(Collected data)
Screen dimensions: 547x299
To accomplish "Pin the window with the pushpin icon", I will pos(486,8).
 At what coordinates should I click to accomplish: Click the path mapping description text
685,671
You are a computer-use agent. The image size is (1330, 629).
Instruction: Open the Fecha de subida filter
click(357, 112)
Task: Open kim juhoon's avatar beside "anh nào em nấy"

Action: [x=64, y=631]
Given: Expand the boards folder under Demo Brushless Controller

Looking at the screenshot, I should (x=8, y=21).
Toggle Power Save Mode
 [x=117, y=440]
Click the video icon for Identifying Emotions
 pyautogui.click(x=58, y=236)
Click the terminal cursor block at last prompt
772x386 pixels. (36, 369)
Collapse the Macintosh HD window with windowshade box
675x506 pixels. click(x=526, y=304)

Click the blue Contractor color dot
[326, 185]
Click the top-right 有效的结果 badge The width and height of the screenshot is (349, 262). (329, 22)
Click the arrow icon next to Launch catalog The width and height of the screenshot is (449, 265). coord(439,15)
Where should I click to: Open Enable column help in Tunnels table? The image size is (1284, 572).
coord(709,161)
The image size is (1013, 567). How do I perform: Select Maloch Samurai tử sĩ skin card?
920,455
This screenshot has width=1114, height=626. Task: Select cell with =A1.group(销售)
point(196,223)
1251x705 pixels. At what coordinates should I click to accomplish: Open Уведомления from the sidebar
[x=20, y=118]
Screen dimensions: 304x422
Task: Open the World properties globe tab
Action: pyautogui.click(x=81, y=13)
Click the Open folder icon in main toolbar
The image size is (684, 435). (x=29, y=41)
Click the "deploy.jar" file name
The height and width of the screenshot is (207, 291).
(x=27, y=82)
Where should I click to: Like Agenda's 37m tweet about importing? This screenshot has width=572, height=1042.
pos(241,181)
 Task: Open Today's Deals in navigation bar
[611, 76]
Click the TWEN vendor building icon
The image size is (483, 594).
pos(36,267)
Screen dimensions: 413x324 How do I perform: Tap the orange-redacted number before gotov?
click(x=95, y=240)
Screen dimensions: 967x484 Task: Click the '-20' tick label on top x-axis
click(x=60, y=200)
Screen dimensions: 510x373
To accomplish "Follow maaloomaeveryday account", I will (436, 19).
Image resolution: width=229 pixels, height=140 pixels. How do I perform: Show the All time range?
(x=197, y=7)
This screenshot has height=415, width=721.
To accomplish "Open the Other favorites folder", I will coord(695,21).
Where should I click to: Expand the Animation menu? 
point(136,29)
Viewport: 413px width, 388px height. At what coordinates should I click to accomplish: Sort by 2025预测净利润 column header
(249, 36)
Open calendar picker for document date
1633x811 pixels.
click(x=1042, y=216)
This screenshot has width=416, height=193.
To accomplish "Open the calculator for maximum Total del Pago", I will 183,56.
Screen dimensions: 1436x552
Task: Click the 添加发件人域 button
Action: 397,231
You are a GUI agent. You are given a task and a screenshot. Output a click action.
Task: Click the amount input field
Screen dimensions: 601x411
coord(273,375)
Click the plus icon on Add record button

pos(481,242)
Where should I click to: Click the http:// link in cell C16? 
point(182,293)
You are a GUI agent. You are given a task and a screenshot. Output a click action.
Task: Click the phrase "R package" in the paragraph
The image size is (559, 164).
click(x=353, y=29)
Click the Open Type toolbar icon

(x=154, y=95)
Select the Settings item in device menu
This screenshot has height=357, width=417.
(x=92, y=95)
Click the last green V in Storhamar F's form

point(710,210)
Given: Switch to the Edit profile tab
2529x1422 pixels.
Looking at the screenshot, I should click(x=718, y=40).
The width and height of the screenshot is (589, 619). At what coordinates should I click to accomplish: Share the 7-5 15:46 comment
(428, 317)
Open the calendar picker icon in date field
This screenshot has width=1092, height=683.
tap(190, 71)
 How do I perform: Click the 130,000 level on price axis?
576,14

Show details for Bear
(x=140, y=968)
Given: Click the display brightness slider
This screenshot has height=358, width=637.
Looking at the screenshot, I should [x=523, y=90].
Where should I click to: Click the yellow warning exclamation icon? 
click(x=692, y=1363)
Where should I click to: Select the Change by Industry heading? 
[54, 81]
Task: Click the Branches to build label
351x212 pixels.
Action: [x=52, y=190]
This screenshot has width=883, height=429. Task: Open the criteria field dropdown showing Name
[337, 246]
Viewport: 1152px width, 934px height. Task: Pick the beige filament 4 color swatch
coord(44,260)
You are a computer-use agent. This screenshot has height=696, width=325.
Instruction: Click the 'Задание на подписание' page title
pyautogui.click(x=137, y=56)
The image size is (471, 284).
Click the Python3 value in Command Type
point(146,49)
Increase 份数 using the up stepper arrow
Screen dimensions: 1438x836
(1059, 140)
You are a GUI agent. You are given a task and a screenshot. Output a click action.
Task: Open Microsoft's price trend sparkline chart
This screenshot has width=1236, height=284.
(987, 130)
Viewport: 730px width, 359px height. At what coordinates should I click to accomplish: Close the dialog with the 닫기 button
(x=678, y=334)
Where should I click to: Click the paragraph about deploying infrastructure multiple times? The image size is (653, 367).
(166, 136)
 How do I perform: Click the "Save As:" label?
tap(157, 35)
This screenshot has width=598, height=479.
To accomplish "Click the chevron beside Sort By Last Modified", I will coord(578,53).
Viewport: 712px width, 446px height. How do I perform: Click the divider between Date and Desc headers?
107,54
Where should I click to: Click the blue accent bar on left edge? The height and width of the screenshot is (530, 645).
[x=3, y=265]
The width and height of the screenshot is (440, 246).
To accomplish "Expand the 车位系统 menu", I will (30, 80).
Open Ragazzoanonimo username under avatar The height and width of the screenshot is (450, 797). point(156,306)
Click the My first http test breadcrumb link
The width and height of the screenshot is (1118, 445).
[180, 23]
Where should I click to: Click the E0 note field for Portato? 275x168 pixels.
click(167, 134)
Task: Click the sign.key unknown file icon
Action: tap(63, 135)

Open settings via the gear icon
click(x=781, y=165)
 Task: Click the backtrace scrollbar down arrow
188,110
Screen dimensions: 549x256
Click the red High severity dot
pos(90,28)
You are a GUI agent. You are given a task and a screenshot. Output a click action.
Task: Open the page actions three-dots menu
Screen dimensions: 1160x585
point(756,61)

THE TASK: Give all the records above again, wording unchanged.

SOLUTION BELOW:
Screen dimensions: 547x299
To accomplish "Pin the window with the pushpin icon", I will pos(486,8).
 At what coordinates should I click to accomplish: Click the path mapping description text
685,671
You are a computer-use agent. The image size is (1330, 629).
Instruction: Open the Fecha de subida filter
click(357, 112)
Task: Open kim juhoon's avatar beside "anh nào em nấy"

Action: [x=64, y=631]
Given: Expand the boards folder under Demo Brushless Controller

Looking at the screenshot, I should (x=8, y=21).
Toggle Power Save Mode
 [x=117, y=440]
Click the video icon for Identifying Emotions
 pyautogui.click(x=58, y=236)
Click the terminal cursor block at last prompt
772x386 pixels. (36, 369)
Collapse the Macintosh HD window with windowshade box
675x506 pixels. click(x=526, y=304)

Click the blue Contractor color dot
[326, 185]
Click the top-right 有效的结果 badge The width and height of the screenshot is (349, 262). (329, 22)
Click the arrow icon next to Launch catalog The width and height of the screenshot is (449, 265). coord(439,15)
Where should I click to: Open Enable column help in Tunnels table? The image size is (1284, 572).
coord(709,161)
The image size is (1013, 567). How do I perform: Select Maloch Samurai tử sĩ skin card?
920,455
This screenshot has width=1114, height=626. Task: Select cell with =A1.group(销售)
point(196,223)
1251x705 pixels. At what coordinates should I click to accomplish: Open Уведомления from the sidebar
[x=20, y=118]
Screen dimensions: 304x422
Task: Open the World properties globe tab
Action: pyautogui.click(x=81, y=13)
Click the Open folder icon in main toolbar
The image size is (684, 435). (x=29, y=41)
Click the "deploy.jar" file name
The height and width of the screenshot is (207, 291).
(x=27, y=82)
Where should I click to: Like Agenda's 37m tweet about importing? This screenshot has width=572, height=1042.
pos(241,181)
 Task: Open Today's Deals in navigation bar
[611, 76]
Click the TWEN vendor building icon
The image size is (483, 594).
pos(36,267)
Screen dimensions: 413x324 How do I perform: Tap the orange-redacted number before gotov?
click(x=95, y=240)
Screen dimensions: 967x484 Task: Click the '-20' tick label on top x-axis
click(x=60, y=200)
Screen dimensions: 510x373
To accomplish "Follow maaloomaeveryday account", I will (436, 19).
Image resolution: width=229 pixels, height=140 pixels. How do I perform: Show the All time range?
(x=197, y=7)
This screenshot has height=415, width=721.
To accomplish "Open the Other favorites folder", I will coord(695,21).
Where should I click to: Expand the Animation menu? 
point(136,29)
Viewport: 413px width, 388px height. At what coordinates should I click to accomplish: Sort by 2025预测净利润 column header
(249, 36)
Open calendar picker for document date
1633x811 pixels.
click(x=1042, y=216)
This screenshot has width=416, height=193.
To accomplish "Open the calculator for maximum Total del Pago", I will 183,56.
Screen dimensions: 1436x552
Task: Click the 添加发件人域 button
Action: 397,231
You are a GUI agent. You are given a task and a screenshot. Output a click action.
Task: Click the amount input field
Screen dimensions: 601x411
coord(273,375)
Click the plus icon on Add record button

pos(481,242)
Where should I click to: Click the http:// link in cell C16? 
point(182,293)
You are a GUI agent. You are given a task and a screenshot. Output a click action.
Task: Click the phrase "R package" in the paragraph
The image size is (559, 164).
click(x=353, y=29)
Click the Open Type toolbar icon

(x=154, y=95)
Select the Settings item in device menu
This screenshot has height=357, width=417.
(x=92, y=95)
Click the last green V in Storhamar F's form

point(710,210)
Given: Switch to the Edit profile tab
2529x1422 pixels.
Looking at the screenshot, I should click(x=718, y=40).
The width and height of the screenshot is (589, 619). At what coordinates should I click to accomplish: Share the 7-5 15:46 comment
(428, 317)
Open the calendar picker icon in date field
This screenshot has width=1092, height=683.
tap(190, 71)
 How do I perform: Click the 130,000 level on price axis?
576,14

Show details for Bear
(x=140, y=968)
Given: Click the display brightness slider
This screenshot has height=358, width=637.
Looking at the screenshot, I should [x=523, y=90].
Where should I click to: Click the yellow warning exclamation icon? 
click(x=692, y=1363)
Where should I click to: Select the Change by Industry heading? 
[54, 81]
Task: Click the Branches to build label
351x212 pixels.
Action: [x=52, y=190]
This screenshot has width=883, height=429. Task: Open the criteria field dropdown showing Name
[337, 246]
Viewport: 1152px width, 934px height. Task: Pick the beige filament 4 color swatch
coord(44,260)
You are a computer-use agent. This screenshot has height=696, width=325.
Instruction: Click the 'Задание на подписание' page title
pyautogui.click(x=137, y=56)
The image size is (471, 284).
Click the Python3 value in Command Type
point(146,49)
Increase 份数 using the up stepper arrow
Screen dimensions: 1438x836
(1059, 140)
You are a GUI agent. You are given a task and a screenshot. Output a click action.
Task: Open Microsoft's price trend sparkline chart
This screenshot has width=1236, height=284.
(987, 130)
Viewport: 730px width, 359px height. At what coordinates should I click to accomplish: Close the dialog with the 닫기 button
(x=678, y=334)
Where should I click to: Click the paragraph about deploying infrastructure multiple times? The image size is (653, 367).
(166, 136)
 How do I perform: Click the "Save As:" label?
tap(157, 35)
This screenshot has width=598, height=479.
To accomplish "Click the chevron beside Sort By Last Modified", I will coord(578,53).
Viewport: 712px width, 446px height. How do I perform: Click the divider between Date and Desc headers?
107,54
Where should I click to: Click the blue accent bar on left edge? The height and width of the screenshot is (530, 645).
[x=3, y=265]
The width and height of the screenshot is (440, 246).
To accomplish "Expand the 车位系统 menu", I will (30, 80).
Open Ragazzoanonimo username under avatar The height and width of the screenshot is (450, 797). point(156,306)
Click the My first http test breadcrumb link
The width and height of the screenshot is (1118, 445).
[180, 23]
Where should I click to: Click the E0 note field for Portato? 275x168 pixels.
click(167, 134)
Task: Click the sign.key unknown file icon
Action: tap(63, 135)

Open settings via the gear icon
click(x=781, y=165)
 Task: Click the backtrace scrollbar down arrow
188,110
Screen dimensions: 549x256
Click the red High severity dot
pos(90,28)
You are a GUI agent. You are given a task and a screenshot. Output a click action.
Task: Open the page actions three-dots menu
Screen dimensions: 1160x585
point(756,61)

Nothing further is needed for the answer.